Man Meets Machine: The Future of Tech Recruitment

on 06 | 18 | 2024

By Michael A. Morell, Managing Partner and Co-Founder, Riviera Partners


In the world of tech, the company with the best data–and the greatest ability to leverage it–wins. The world of tech recruitment is no different.


I’ve watched the tech recruitment industry digitally transform from fax machines and hard-wired phone lines to matching companies and candidates using sophisticated algorithms, hundreds of data signals, predictive analytics, and AI-powered recommendations. But while we’re constantly discussing the role that data should play in the tech talent recruitment process, our strategic advantage remains our ability to build personal relationships.


As technology becomes increasingly intertwined with our process, I wanted to share our journey and discuss the role AI will play in augmenting the balance of man and machine in the recruitment process.

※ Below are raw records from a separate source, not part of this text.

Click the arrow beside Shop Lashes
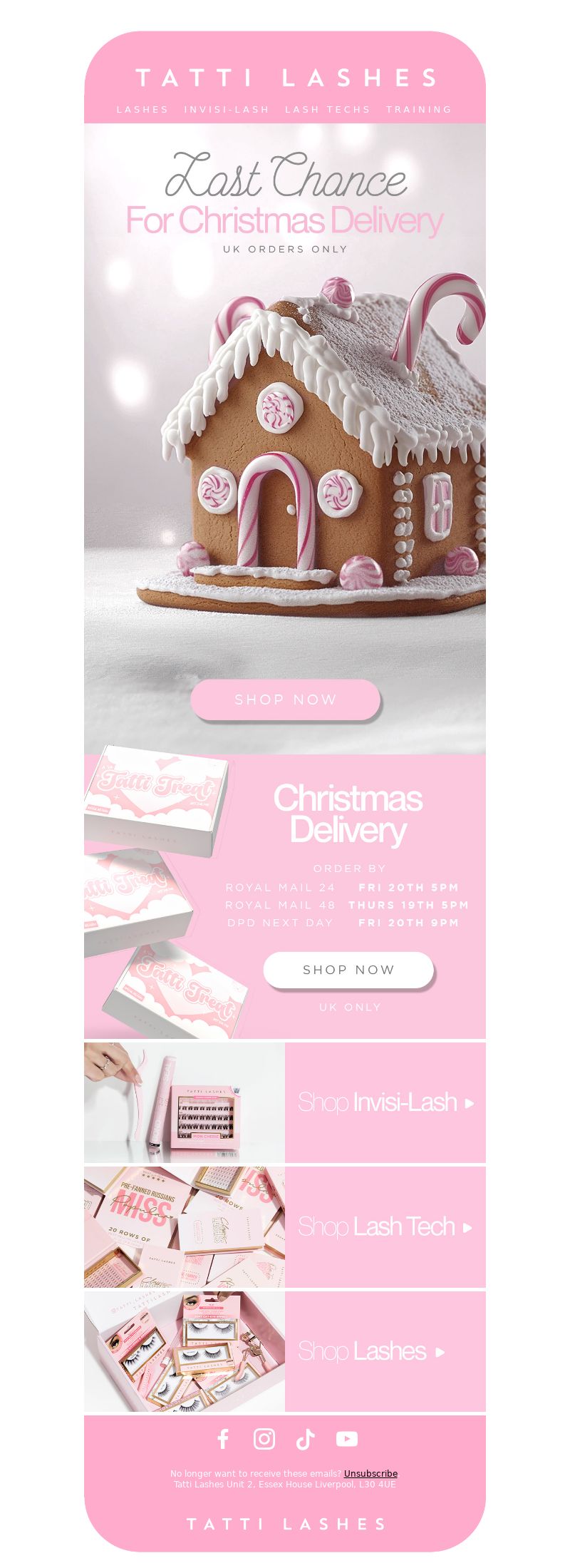point(440,1352)
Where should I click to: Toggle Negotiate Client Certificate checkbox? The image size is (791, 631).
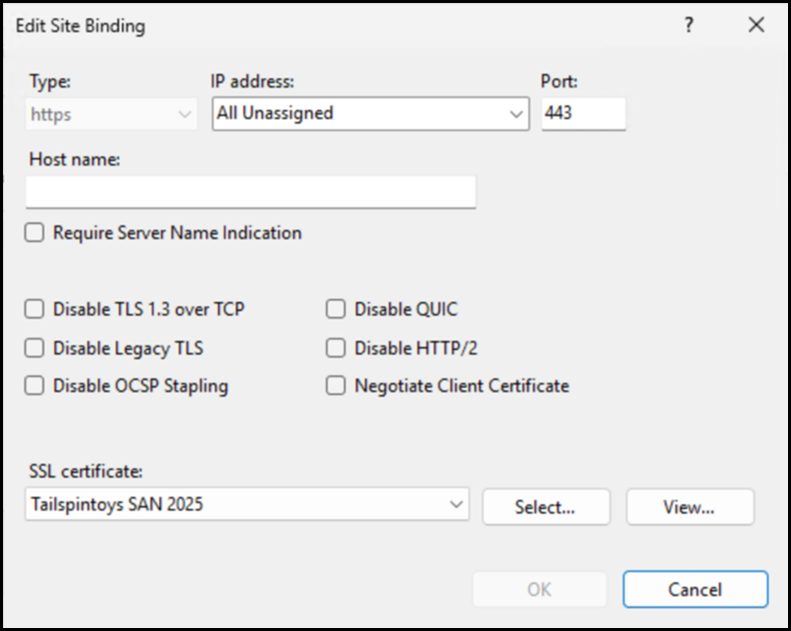click(336, 386)
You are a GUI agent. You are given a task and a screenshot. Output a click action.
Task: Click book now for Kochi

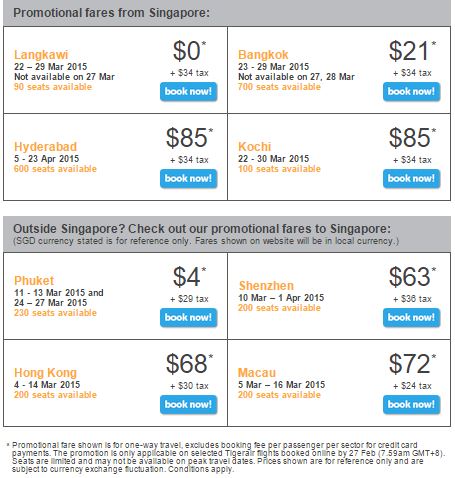411,178
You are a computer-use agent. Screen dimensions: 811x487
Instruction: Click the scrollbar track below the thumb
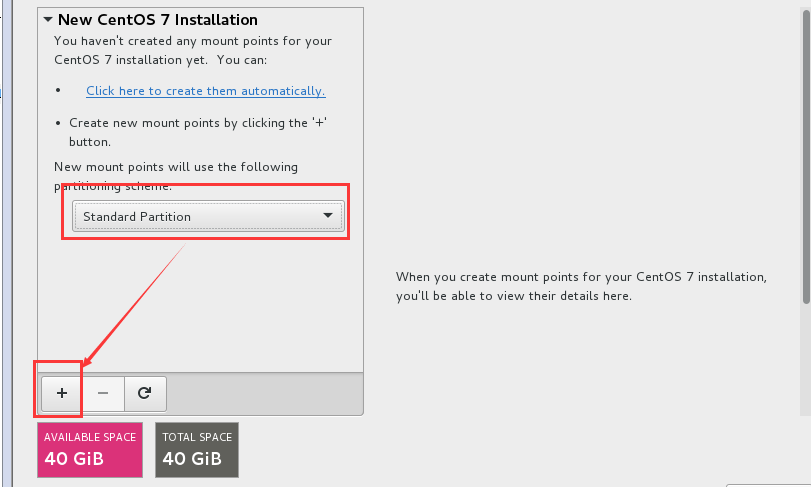coord(806,359)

The evolution of tech recruitment

Over the past two decades, tech has evolved from a key sector to the overwhelming driver of our economy. The process of tech recruitment has evolved right along with it.


When my co-founder Ali and I started looking at the space in 2002, we saw few recruiters with our tech background; I’m an engineer by education, and Ali was a programmer and enterprise startup founder. By contrast, a lot of tech recruiters were salespeople who lacked the technical background to understand the unique nuances of the roles. Our background gave us a lot of credibility with technology leaders and the companies looking to hire them.


Similarly, there was no LinkedIn, no smartphones, and no social media when we first started. Email was prevalent, but people still sent letters and faxes. Tech recruitment was, and still is, based on understanding org charts and relationships. The difference is that this information used to be part of a proprietary Rolodex, but is now democratized through the likes of LinkedIn, Twitter and Facebook.


But all this information created a lot of noise. Because it’s so easy to reach out to a company or a candidate without any prior relationship, everyone has put up walls to filter the noise out. Today, our work is focused on nurturing insight into companies and gaining access to talent so we can help both clients and candidates break through the clutter.


Maintaining the human touch in tech recruitment

For the specialized tech leadership roles we focus on, it’s not a question of man versus machine, but man and machine. For the past 10 years, we’ve been building out Sutro as our key data platform to surface insights for both candidates and our clients so we can create better outcomes for all involved. It allows us to do things like modeling, predictions, and tagging to make our recruiters more efficient and help them get to the right answer faster.


With so much data at our fingertips, the ability to interpret the data and leverage our personal relationships is our secret sauce. We’ve developed a proprietary system of candidate scoring that lets us dive deeper into an individual’s career trajectory, ensuring we place the right person with the right employer and role.


But powerful as it is, this data isn’t enough. Our platform serves as the starting point, not the final say. Our recruiters will always play a primary role thanks to their personal insights and ability to cultivate relationships over years or even decades.


While the platform reveals a treasure trove of unique insights, it’s the recruiters who bring them to life. Our data can conjure a promising array of potential opportunities that the recruiter can use to augment their intuition as they navigate the nuanced motivations of each candidate.


The impact of AI on tech leadership recruitment

AI is helping us navigate the next exciting chapter of tech recruitment, which centers around AI-based roles themselves. We’re still in the early innings as many of our clients are making their first AI hires. Not only that, but AI roles mean different things to different clients and candidates; a head of AI at one organization may need to be a deep-in-the-weeds technical expert, while another might require someone who is more strategic or with strong managerial skills.


For this recruitment process, AI is helping us tease out these nuances, sift through more data, and answer more insightful questions. This will help us ensure that our clients find the best fit for their unique AI leadership needs, while helping the next generation of tech leaders find the right AI-based roles they need to accelerate their careers.


The bottom line: AI won’t replace or even discount the value of a handshake or a cup of coffee. While the data can craft signals around factors like compensation, culture, and career advancement, it still takes a human touch to grasp the essence of an individual—their personality, their ambitions, their dreams—elements that no data can ever fully capture.